- ЦЕЛЬ: Отберите из записей все строки, где встречается слово «left», и перепишите их. Регистр букв учитывается.

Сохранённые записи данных
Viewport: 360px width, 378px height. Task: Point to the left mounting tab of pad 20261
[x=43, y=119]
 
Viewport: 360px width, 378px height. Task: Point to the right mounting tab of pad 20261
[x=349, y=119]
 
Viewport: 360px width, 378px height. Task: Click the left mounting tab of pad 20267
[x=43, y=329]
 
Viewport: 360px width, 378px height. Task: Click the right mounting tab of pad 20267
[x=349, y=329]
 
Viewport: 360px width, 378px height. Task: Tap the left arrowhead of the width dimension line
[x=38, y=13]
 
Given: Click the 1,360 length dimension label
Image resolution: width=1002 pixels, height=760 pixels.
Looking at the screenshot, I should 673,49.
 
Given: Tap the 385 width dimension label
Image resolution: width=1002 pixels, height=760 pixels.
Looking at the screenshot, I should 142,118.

- ВЫПОЛНЕННОЕ ЗАДАНИЕ:
Viewport: 360px width, 378px height. Task: Point to the left mounting tab of pad 20261
Viewport: 360px width, 378px height. Task: Click the left mounting tab of pad 20267
Viewport: 360px width, 378px height. Task: Tap the left arrowhead of the width dimension line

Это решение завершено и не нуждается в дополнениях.